JUIZ HENRIQUE BALTAZAR: “NÃO HÁ COMO MELHORAR O SISTEMA SEM GASTAR MAIS”

Henrique Baltazar - juiz da 12ª Vara de Execuções Penais de Natal
Henrique Baltazar - juiz da 12ª Vara de Execuções Penais de Natal/Emanuel Amaral

A redução dos índices de criminalidade e melhoria da segurança pública, de uma forma geral, passam necessariamente por ações de mais investimentos no sistema prisional do Rio Grande do Norte. O diagnóstico é do juiz da 12ª Vara de Execuções Penais de Natal, Henrique Baltazar. O magistrado afirma que a descoberta de um “super-túnel” na penitenciária de Alcaçuz, em Nísia Floresta, mostra a fragilidade do sistema. O Estado, segundo ele, precisa investir porque já não resta mais o que improvisar. Alcaçuz, uma unidade com 16 anos de idade, foi construída em local de terreno inapropriado, com materiais e projeto inadequados às características da área, avalia o juiz. Para Henrique Baltazar, o sistema penitenciário está em total abandono.

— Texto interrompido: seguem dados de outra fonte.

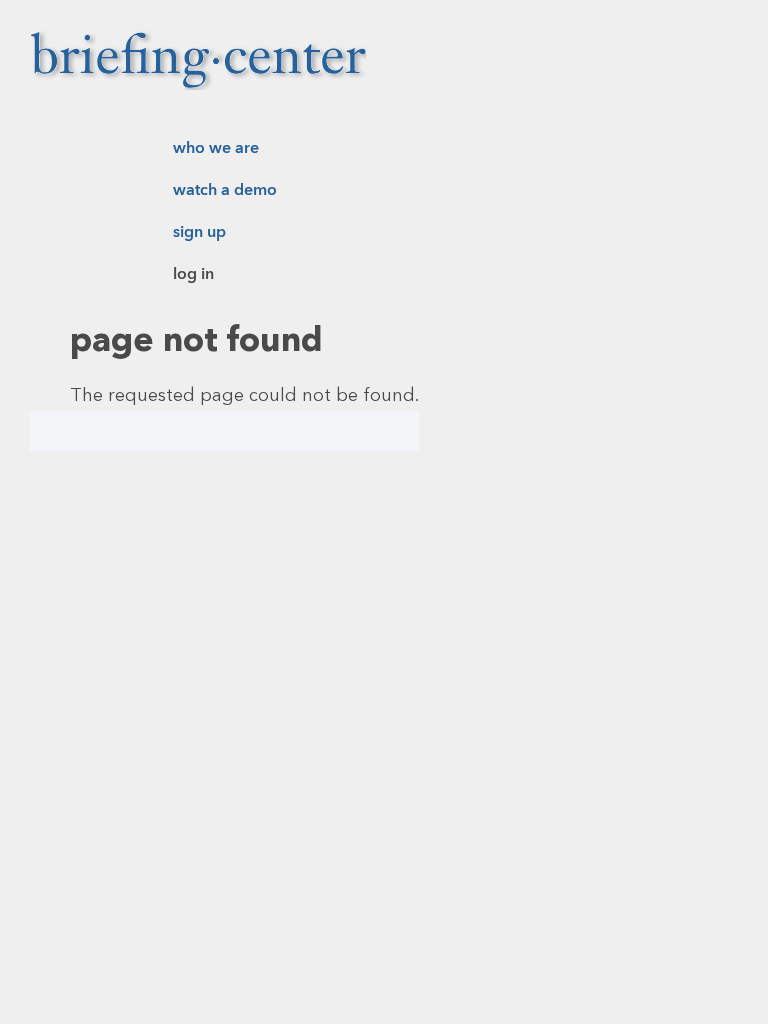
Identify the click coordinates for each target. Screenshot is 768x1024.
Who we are (216, 148)
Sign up (199, 232)
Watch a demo (225, 190)
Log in (193, 274)
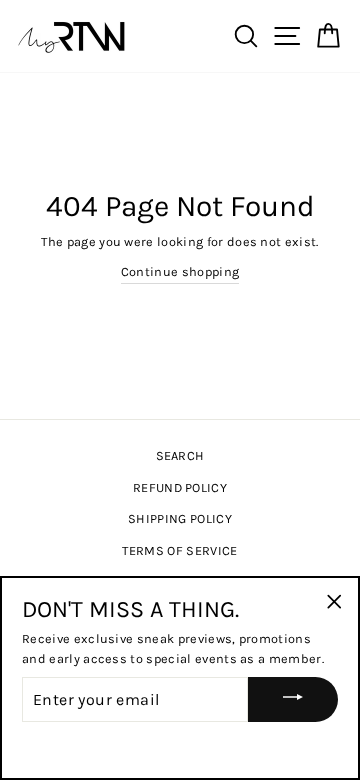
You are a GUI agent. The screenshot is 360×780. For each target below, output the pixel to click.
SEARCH (180, 455)
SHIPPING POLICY (180, 518)
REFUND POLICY (180, 487)
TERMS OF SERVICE (179, 550)
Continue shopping (180, 271)
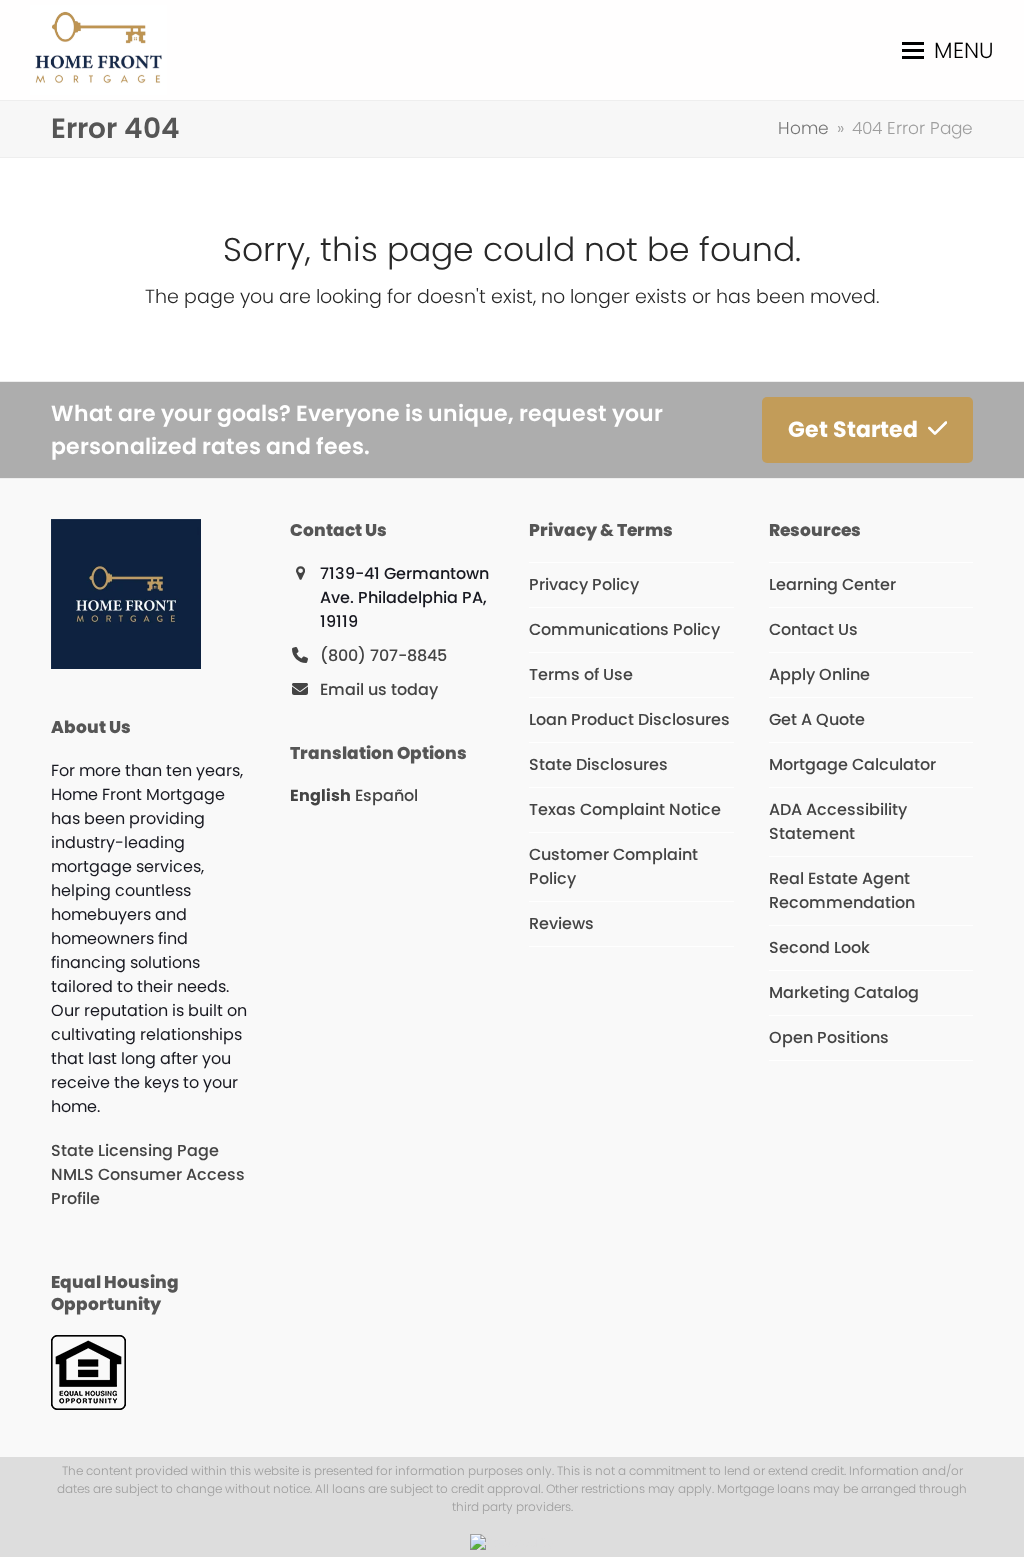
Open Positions (829, 1037)
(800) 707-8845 (383, 655)
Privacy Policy (584, 584)
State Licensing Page (135, 1150)
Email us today (379, 689)
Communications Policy (624, 629)
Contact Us (813, 629)
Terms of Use (581, 674)
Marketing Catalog (844, 992)
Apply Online (819, 674)
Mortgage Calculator (852, 764)
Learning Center (832, 584)
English (320, 795)
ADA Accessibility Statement (838, 821)
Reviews (561, 923)
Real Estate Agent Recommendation (842, 890)
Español (386, 795)
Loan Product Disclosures (629, 719)
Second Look (819, 947)
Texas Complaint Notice (625, 809)
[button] (948, 50)
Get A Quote (817, 719)
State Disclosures (598, 764)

Falta dinheiro, técnicos, procedimentos. A situação em Alcaçuz reflete todas essas dificuldades e o quanto não houve manutenção nesses 16 anos. Ao mesmo tempo, o magistrado disse que algumas decisões judiciais acabam sendo inócuas porque o Estado não tem dinheiro e a Justiça não pode obrigar os gestores a escolher onde gastar.  Na entrevista que segue, o juiz trata das dificuldades e implicações da falta de investimentos no sistema penitenciário do Rio Grande do Norte e alerta às consequências para a segurança pública se os gestores não investirem o que realmente é necessário. “O Estado gasta R$ 7 milhões hoje, mas seria necessário ao menos o triplo disso”, afirma o magistrado. Eis a entrevista:

A descoberta desse super-túnel em Alcaçuz traz algo novo para o senhor, nesses anos à frente da Vara de Execuções Penais?

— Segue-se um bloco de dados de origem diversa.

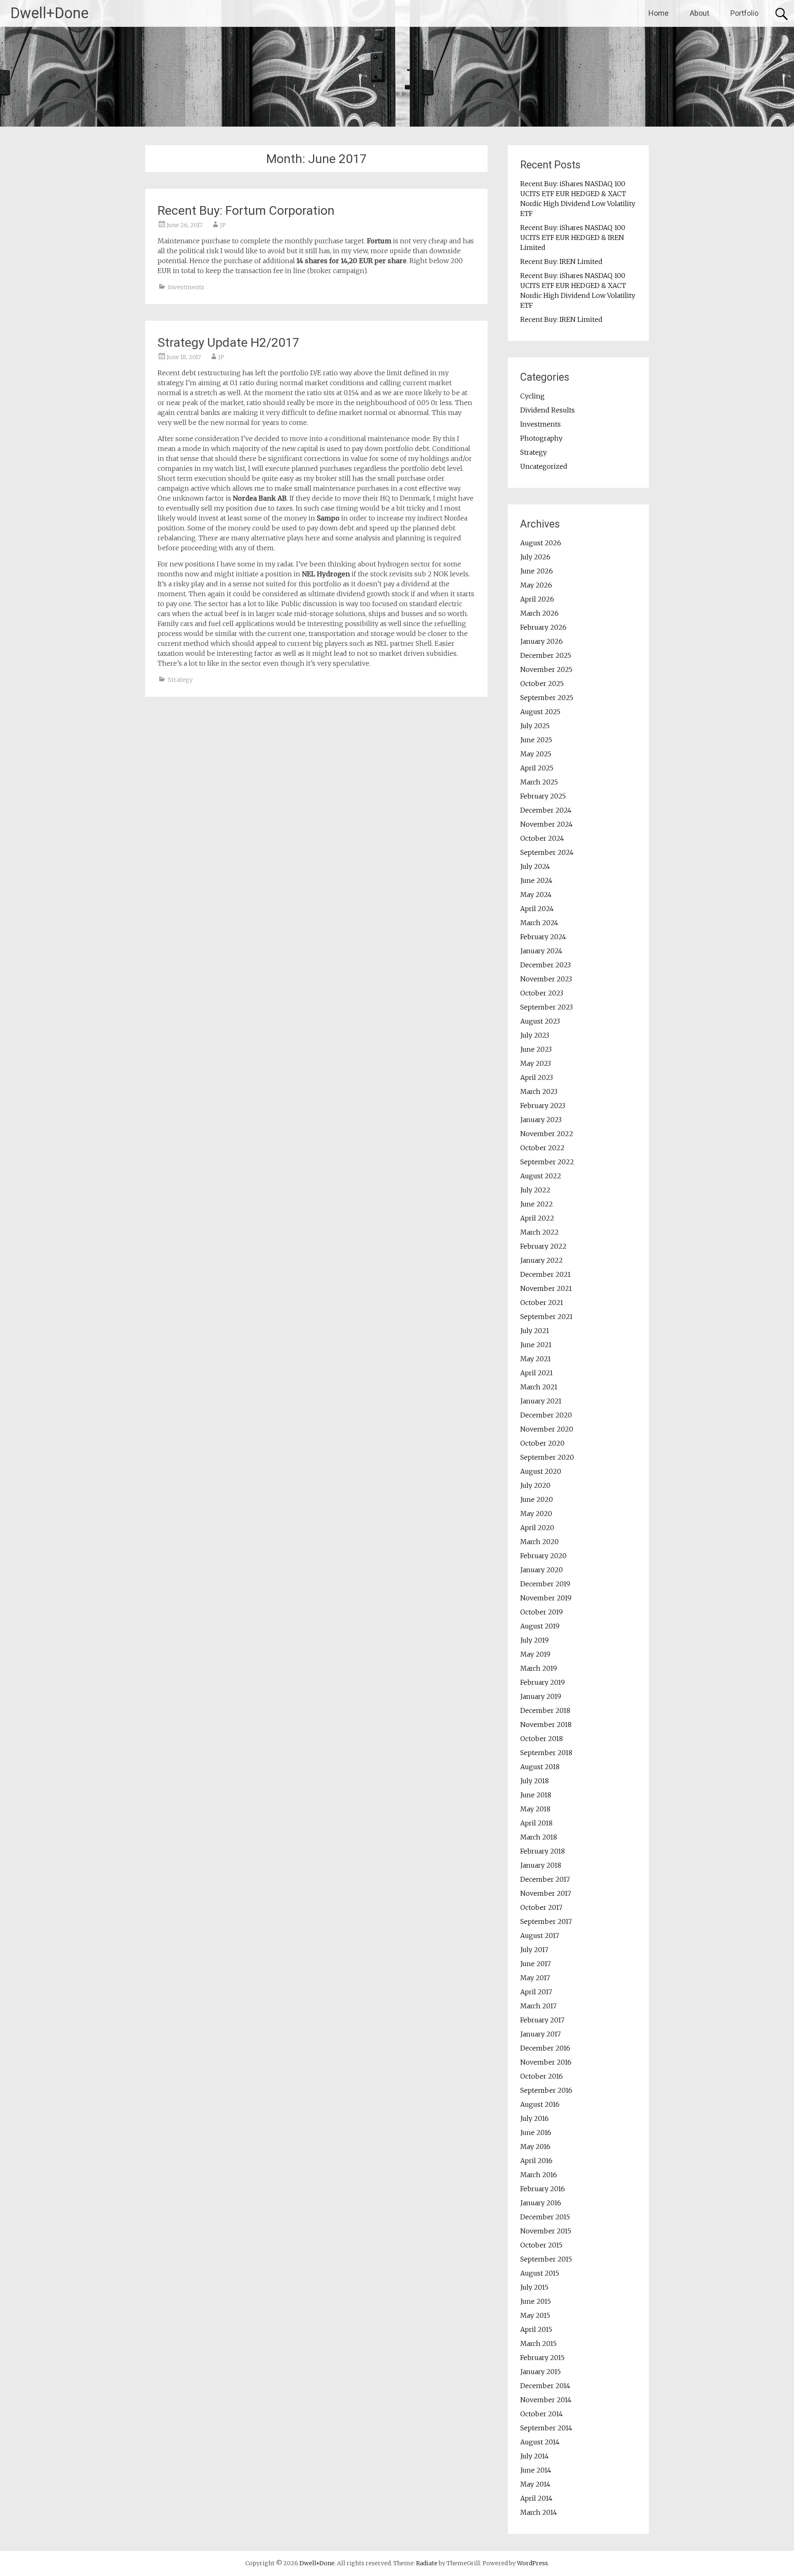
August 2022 (540, 1176)
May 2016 (535, 2146)
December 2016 (545, 2048)
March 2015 (538, 2343)
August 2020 (540, 1471)
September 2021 (546, 1316)
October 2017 (541, 1907)
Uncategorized (543, 466)
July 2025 (535, 726)
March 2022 (539, 1232)
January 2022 (541, 1260)
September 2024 (547, 852)
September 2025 (546, 697)
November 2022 (546, 1134)
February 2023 (542, 1105)
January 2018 (540, 1865)
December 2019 (545, 1584)
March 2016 (538, 2175)
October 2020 (542, 1443)
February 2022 (543, 1246)
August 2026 (540, 543)
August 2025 (540, 712)
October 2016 (541, 2076)
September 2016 (546, 2090)
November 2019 (546, 1598)
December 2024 (546, 810)
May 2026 (536, 585)
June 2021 (536, 1345)
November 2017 (545, 1893)
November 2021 (546, 1288)
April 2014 (536, 2498)
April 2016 (536, 2160)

- Não. Na verdade ela só confirma os problemas que nós já temos visto e falado. Temos um sistema penitenciário ruim; e ruim porque temos presídios velhos e deteriorados, esquecidos pelo Estado, e pessoal insuficiente. Os presídios do Rio Grande do Norte — Alcaçuz, por exemplo, foi construído em 1998 — em sua maior parte têm mais de dez anos. Foram esquecidos pelo Estado e nunca foram renovados, reformados ou mesmo consertos adequados. Houve apenas remendos executados ao longo desse tempo todo; nunca foram equipados para funcionar como deveriam.

E o que foi feito ao longo desses anos?

- As pequenas coisas que foram feitas feitas no decorrer do tempo, como no caso de Alcalçuz, a colocação de concertinas para minorar os problemas. Não tem vigilância eletrônica nos presídios. Uma ou outra unidade, o próprio diretor com a ajuda do Poder Judiciário, empresários, ou outra instituição que colocam uma câmera; ou mesmo com dinheiro do próprio diretor, que são situações particulares dele. O Estado não tem feito nada para melhorar o sistema.

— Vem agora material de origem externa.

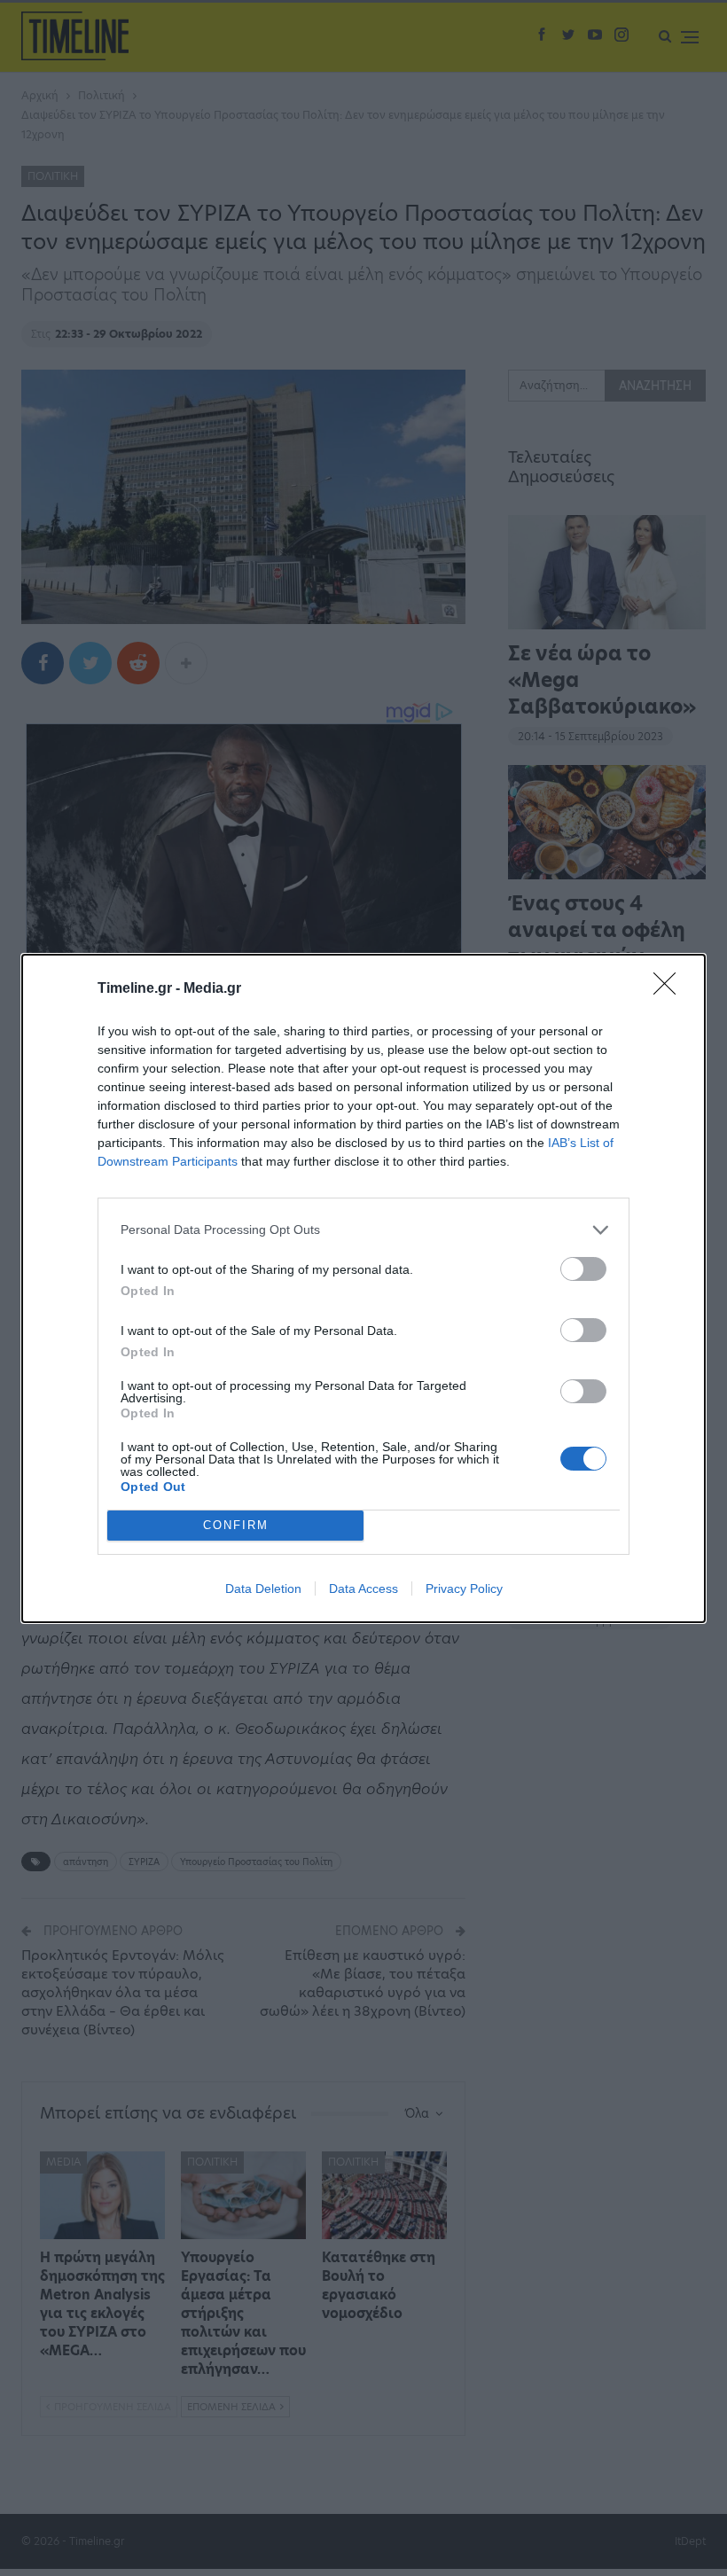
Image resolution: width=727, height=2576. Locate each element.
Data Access (363, 1588)
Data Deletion (263, 1588)
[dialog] (363, 1288)
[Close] (670, 989)
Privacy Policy (464, 1588)
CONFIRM (236, 1525)
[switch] (583, 1269)
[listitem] (363, 1230)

Já se sabia da existência desse túnel em Alcaçuz?
- A existência desse túnel mostra um problema que já era esperado. Primeiro já se sabia; depois era esperado que acontecesse, como também é esperado que aconteça em outro [presídio] porque, todos os dias, o diretor de qualquer unidade prisional fica aguardando  uma tentativa de fuga. Ele fica esperando o problema do dia para tentar resolver. Em qualquer unidade prisional que você vá, o diretor vai dizer que aquela parede está para cair, ou que aconteceu um curto-circuito e queimou aquele equipamento; ou não tem munição para evitar uma fuga ou tentativa de resgate, ou não tem armamento suficiente.

E por que não fecharam?

- Não havia abertura suficiente para para entrar e fechar. Tinha que se saber a saída pelo outro lado; como chegar pelo lado de fora para conseguir aterrar. Mas isso não se faz sem ter equipamento parta observar isso. O Rio Grande do Norte não tem, mas nesse ponto talvez apenas um estado grande tivesse. No Esto, que eu sei, apenas a UFRN dispõe desse equipamento que foi doado à universidade por convênio com a Petrobras. Mas a Universidade se negou a ceder para ser usado pelo sistema penitenciário, uma vez que foi solicitado especificamente para este caso há cerca de um ano.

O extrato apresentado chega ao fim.